Quais as mais-valias de trabalhar com mais do que uma seguradora?

A nossa principal preocupação é receber e aconselhar cada cliente de acordo com a sua necessidade, logo é importante trabalhar com várias seguradoras. No caso da Dirigeste, trabalhamos com a Allianz, Zurich, Seguradoras Unidas e Metlife, para que seja possível apresentar ao cliente produtos com diferentes especificidades e que possam ir ao encontro das suas ambições. O cliente é bastante conhecedor e exigente nesta área de negócio. O preço não pode nem deve ser exclusivamente o fator de decisão final para o cliente, sendo a nossa obrigação elucidar o cliente sobre todas as implicações de uma apólice.

Quais os principais desafios a que falta dar resposta, relativamente aos efeitos da crise pandémica na atividade económica?

Essencialmente perceber como e quando se poderá efetuar a retoma económica, sendo certo que o mercado segurador dificilmente voltará a ser o que era, quer no seu contexto económico, quer na forma de comercialização dos seguros, e, neste campo, estou muito orgulhoso pela forma rápida como a Dirigeste alterou rotinas de trabalho mas conseguiu responder sempre aos seus clientes. Nos tempos atuais, é fundamental reinventarmo-nos e estar prontos para acompanhar e responder às necessidades dos clientes, principalmente desta nova geração denominada digital.

O aparecimento de alguns players totalmente online influencia a forma como se posicionam junto dos clientes?

Não tem qualquer influência, até porque é algo com que estamos bastante familiarizados, mesmo antes da pandemia já recorríamos bastante aos meios digitais no contacto com o cliente. Cada vez mais, o digital está e estará presente nas nossas vidas, pelo que foi bastante fácil adaptar-nos e reforçar os meios para dar uma resposta célere aos clientes.

Como lhe parece que a economia evoluirá, nos próximos tempos?
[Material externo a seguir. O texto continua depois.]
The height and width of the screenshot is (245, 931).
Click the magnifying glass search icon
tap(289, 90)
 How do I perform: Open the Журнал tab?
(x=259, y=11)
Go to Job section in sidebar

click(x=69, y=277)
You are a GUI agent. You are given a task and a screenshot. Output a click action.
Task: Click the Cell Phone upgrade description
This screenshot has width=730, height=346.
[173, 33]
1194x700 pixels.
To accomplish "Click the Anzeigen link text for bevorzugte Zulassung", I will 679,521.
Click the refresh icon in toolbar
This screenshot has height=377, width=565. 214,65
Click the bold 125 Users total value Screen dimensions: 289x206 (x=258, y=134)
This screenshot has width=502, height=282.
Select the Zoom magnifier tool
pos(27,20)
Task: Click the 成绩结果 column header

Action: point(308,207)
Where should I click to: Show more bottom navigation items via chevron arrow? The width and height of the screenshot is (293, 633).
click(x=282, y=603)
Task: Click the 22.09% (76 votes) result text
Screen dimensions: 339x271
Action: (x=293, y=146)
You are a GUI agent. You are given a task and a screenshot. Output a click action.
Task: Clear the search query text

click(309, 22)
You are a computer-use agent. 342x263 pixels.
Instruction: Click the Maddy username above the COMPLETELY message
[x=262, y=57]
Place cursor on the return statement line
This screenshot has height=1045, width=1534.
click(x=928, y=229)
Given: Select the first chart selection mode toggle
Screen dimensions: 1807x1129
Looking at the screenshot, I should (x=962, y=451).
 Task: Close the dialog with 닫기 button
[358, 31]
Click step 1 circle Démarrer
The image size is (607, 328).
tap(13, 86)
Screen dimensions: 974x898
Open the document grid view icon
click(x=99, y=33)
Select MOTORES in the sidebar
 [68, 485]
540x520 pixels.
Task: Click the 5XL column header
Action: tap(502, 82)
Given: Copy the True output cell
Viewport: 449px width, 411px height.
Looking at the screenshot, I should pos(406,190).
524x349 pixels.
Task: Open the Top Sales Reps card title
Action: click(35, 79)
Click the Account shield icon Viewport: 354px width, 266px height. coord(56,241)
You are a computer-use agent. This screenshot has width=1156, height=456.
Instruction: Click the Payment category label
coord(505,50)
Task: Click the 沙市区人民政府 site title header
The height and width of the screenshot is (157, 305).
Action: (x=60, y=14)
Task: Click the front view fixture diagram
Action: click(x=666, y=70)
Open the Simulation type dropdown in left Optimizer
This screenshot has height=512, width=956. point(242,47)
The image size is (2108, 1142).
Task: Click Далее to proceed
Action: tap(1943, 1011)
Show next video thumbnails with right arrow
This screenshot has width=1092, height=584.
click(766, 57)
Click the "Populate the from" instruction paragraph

Esta crise pandémica mostrou-nos que o mundo pode mudar a cada minuto e, por consequência, a economia, pelo que é difícil perspetivar um futuro imediato. Creio que a vontade de retoma económica é transversal a todas as áreas de negócio, no entanto, mais do que esperar, é importante agir e reinventar novas formas de ter sucesso no mercado segurador.